Understanding Fluid Bonding and When Should you Stop Using Condoms
Condoms are the most widely acknowledged form of contraception, given their protection against pregnancy and STIs (sexually transmitted infections). When used correctly, condoms have a 98% success rate. While there are many other oral and hormonal forms of contraception available, condoms are ideal as they are easy to obtain, relatively cheap, easy to use, have no side effects (unless you have a rubber allergy) and are now available in both male and female varieties.
'Fluid bonding' is the term given to couple's who decide to stop using condoms, given bodily fluids are shared without the protective variety. Many believe this creates a stronger level of intimacy within a relationship, or some people simply prefer sex without condoms.
No matter your situation, if you're considering abandoning the condom, it's important to consider all of the risks involved!
Why you might not want to ditch them
Condoms are the only form of contraception that help protect against STIs. If you or your partner have not been tested, then you should definitely still be using condoms until you have received your test results back.
If there are no other contraception methods available that will work for your relationship, then condoms may be the way to go. Many hormonal contraceptives an have side effects, so some people might find they simply aren't practical!
If your relationship is not exclusive (meaning that you or your partner may engage sexually with someone else), condoms are essential. Unless you can commit to very regular STI checks after every new partner, it's not worth the risk.
If your partner is pressuring you into ditchigng the condom, then it's definitely not the right time for your relationship. It's important to ensure this is something that you both want!
When it's ok to stop using them
There are many situations where it may be appropriate to stop using condoms. If you are in a committed relationship, fully trust your partner, and are exclusive, these are good starting points for putting the condoms back on the shelf.
Communication is key. It's vital that you know your partner's sexual history, communicate regularly, and are open and honest about everything. You will have gotten STI checks together as well, even if your partner had one recently.
Unless you are trying to conceive, it's important to have an alternative contraceptive method planned out if you want to stop using condoms. Whether you opt for the pill, IUD, or injection, you should test one of these options a month or two beforehand to ensure they are going to work successfully.
Fluid bonding can mean a lot to some people, and not much for others.
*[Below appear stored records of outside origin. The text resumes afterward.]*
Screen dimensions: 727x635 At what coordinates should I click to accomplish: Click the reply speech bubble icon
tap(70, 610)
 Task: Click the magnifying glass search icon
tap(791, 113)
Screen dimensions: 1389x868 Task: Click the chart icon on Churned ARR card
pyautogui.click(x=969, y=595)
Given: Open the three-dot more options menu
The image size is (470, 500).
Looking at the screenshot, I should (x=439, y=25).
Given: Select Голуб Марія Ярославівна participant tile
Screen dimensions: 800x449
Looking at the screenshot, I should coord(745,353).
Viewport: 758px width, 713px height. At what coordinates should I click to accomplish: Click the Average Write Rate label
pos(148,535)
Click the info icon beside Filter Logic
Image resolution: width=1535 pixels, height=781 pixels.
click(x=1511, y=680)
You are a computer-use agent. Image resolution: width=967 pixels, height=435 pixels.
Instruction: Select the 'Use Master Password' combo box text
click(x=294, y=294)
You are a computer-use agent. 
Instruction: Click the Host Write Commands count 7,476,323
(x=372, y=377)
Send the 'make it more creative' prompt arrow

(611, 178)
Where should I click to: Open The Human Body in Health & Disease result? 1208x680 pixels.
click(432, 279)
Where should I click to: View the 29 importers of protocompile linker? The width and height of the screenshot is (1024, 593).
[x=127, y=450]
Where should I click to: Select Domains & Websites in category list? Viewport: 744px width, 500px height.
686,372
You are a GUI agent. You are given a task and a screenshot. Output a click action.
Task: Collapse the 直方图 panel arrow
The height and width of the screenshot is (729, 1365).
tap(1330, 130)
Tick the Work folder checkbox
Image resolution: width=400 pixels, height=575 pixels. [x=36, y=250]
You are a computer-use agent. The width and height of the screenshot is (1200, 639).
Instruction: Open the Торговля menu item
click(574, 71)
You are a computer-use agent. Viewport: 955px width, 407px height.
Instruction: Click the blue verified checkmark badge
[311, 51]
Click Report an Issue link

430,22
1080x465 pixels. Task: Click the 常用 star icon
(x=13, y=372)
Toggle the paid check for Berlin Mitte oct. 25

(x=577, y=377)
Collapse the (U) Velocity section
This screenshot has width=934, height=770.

It's important to understand how your partner feels about this and what it means to them, to avoid any hurt feelings or misunderstandings!
What condoms to use if it's not time stop
If you've decided that it's better to stay safe and stick with the condoms, then there's absolutely no need to let them get in the way of your intimate times!
If you are worried that condoms are reducing sensations during sex, then these are a great option for ultimate pleasure! The video below gives a great overview of condoms and how to use them effectively, to ensure you're not going through the extra trouble for nothing!
Should I stay or should I go?
Before you make any decisions on whether the condoms should stay or go, be open and honest with your partner, assess the risks and make an informed decision whether fluid sharing is right for you! Safe sex is always the best sex!